Figure 4. RT change from first to last block of the clock task in both cycle phases. In both clock conditions subjects showed greater RT change in the course of the experimental run during the FP (*p < 0.05). Error bars represent standard error of the mean (sem).
To test for a link between response time adjustment in the clock paradigm and feedback-related activity in the probabilistic learning task, regression analyses with mean RTs of the different clock conditions and the neural responses based on the contrasts “negative feedback > baseline” and “positive feedback > baseline” were performed.
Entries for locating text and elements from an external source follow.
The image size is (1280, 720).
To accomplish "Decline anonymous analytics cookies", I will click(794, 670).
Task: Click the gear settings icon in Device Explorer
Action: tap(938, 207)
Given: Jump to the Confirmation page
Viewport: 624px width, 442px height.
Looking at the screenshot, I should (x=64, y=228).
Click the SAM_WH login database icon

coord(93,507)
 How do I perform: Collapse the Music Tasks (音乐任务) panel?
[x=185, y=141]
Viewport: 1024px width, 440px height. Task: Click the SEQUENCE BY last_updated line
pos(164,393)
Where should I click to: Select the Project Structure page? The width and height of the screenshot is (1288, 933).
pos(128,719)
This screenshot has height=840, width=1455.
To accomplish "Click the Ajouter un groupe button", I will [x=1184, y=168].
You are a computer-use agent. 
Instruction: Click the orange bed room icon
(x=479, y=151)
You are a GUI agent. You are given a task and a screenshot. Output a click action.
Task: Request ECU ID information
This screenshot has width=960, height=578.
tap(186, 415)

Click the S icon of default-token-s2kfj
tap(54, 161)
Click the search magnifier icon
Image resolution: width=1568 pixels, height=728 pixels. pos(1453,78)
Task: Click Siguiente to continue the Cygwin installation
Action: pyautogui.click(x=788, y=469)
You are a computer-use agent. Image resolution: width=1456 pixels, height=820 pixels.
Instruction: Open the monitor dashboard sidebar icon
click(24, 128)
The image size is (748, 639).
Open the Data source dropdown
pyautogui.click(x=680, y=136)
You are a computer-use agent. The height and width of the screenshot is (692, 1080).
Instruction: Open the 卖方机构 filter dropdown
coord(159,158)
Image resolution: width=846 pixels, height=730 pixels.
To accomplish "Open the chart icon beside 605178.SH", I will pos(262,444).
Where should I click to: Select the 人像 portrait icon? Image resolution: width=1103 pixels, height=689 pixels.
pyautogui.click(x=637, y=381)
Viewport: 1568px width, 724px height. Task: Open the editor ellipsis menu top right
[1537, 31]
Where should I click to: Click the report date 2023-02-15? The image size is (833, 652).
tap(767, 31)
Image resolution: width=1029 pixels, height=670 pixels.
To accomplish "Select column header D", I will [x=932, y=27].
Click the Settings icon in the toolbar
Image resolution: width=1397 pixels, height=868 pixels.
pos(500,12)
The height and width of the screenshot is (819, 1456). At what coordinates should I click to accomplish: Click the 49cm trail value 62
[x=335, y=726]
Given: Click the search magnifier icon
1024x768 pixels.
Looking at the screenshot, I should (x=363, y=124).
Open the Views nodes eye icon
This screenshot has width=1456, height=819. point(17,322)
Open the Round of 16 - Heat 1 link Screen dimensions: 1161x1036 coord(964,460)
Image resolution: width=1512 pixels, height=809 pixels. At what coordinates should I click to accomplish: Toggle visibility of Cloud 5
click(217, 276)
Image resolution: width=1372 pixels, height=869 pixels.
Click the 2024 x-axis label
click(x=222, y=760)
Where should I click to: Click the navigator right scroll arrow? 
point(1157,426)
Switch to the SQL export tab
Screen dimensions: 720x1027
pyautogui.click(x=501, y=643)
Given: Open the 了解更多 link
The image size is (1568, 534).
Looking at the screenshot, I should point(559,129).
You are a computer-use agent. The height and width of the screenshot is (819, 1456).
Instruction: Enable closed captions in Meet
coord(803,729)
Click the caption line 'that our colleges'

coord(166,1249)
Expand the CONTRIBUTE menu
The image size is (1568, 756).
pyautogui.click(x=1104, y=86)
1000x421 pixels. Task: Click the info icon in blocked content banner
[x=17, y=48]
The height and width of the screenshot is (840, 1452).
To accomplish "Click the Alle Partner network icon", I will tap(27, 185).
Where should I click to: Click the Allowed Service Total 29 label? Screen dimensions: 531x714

We found several correlations between the optimized final response speed in the SLOW clock condition (i.e., mean RT of the last block) and feedback-related activity during probabilistic learning. Note that the SLOW clock condition presumably represented the hardest challenge for subjects during the FP. Regarding our a priori regions of interest, increased activation in the RCZ (x = −8, y = 18, z = 40) and reduced activity in the VMPFC (x = 0, y = 42, z = −4) in response to positive feedback as compared to baseline were predictive of slower RTs in the last block of the SLOW clock condition. Furthermore, signal increases in the left IFJ (x = −34, y = 4, z = 38) in response to positive feedback were positively associated with RTs in the SLOW clock condition (see Figure 5A for clusters found to be associated with effective RT adaptation based on the contrast “positive feedback > baseline”).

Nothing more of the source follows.